*Source text:*

Author: Zhijin Zeng (zengdage)

Changes

lsr-term-fold just support that the operand of the branch condition within the latch terminator is BinaryOperator, and if the operand is PHINode, lsr-term-fold should also do terminator fold for it.


Full diff: https://github.com/llvm/llvm-project/pull/96048.diff

2 Files Affected:

  • (modified) llvm/lib/Transforms/Scalar/LoopStrengthReduce.cpp (+21-8)
  • (modified) llvm/test/Transforms/LoopStrengthReduce/lsr-term-fold.ll (+66)

*Dataset extract:*

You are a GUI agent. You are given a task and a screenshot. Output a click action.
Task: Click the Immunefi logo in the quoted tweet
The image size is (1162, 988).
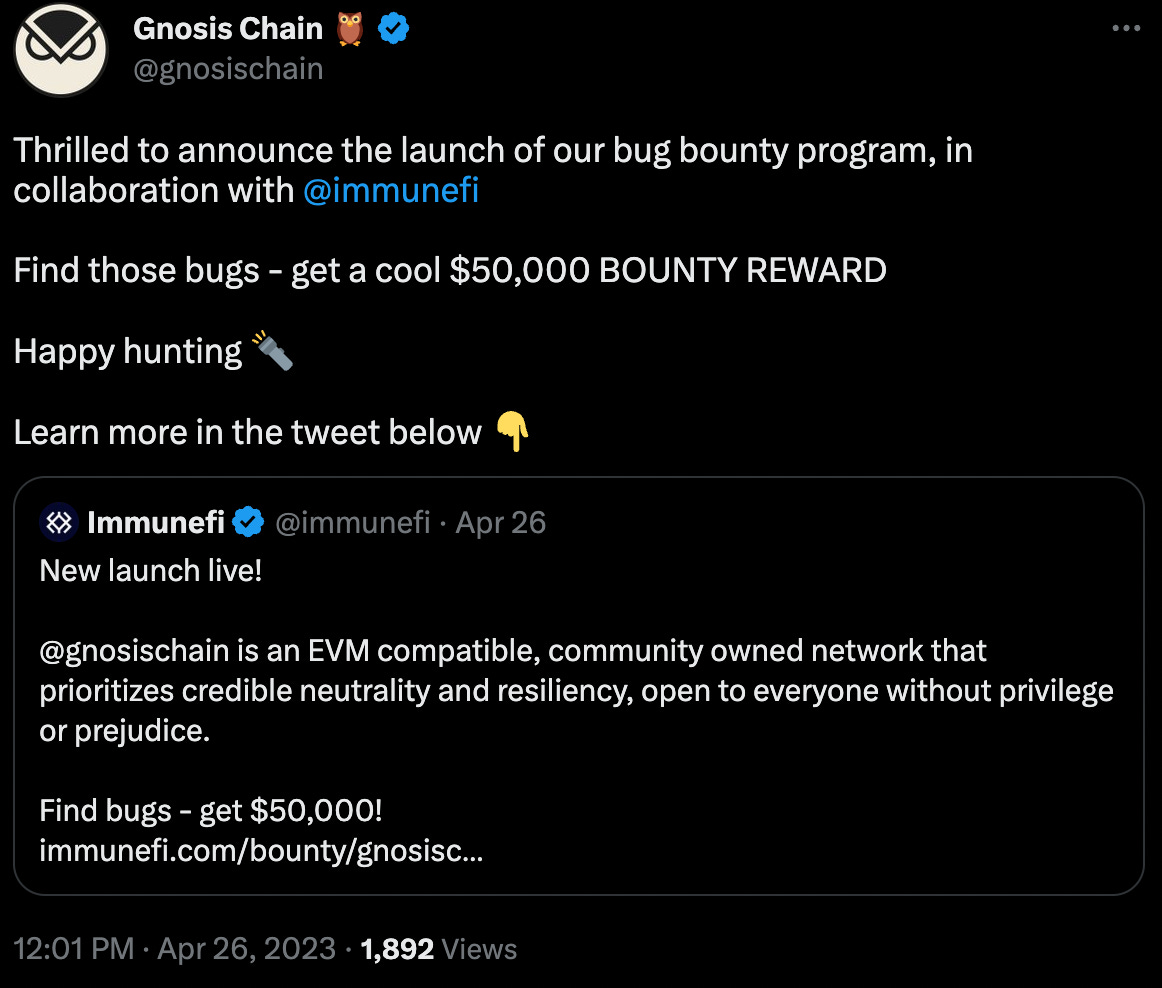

*Set exercise:* List every line-change count given in parentheses in the pull request summary's file list, and name the file each count belongs to.

*Task answer:*
+21 (llvm/lib/Transforms/Scalar/LoopStrengthReduce.cpp)
-8 (llvm/lib/Transforms/Scalar/LoopStrengthReduce.cpp)
+66 (llvm/test/Transforms/LoopStrengthReduce/lsr-term-fold.ll)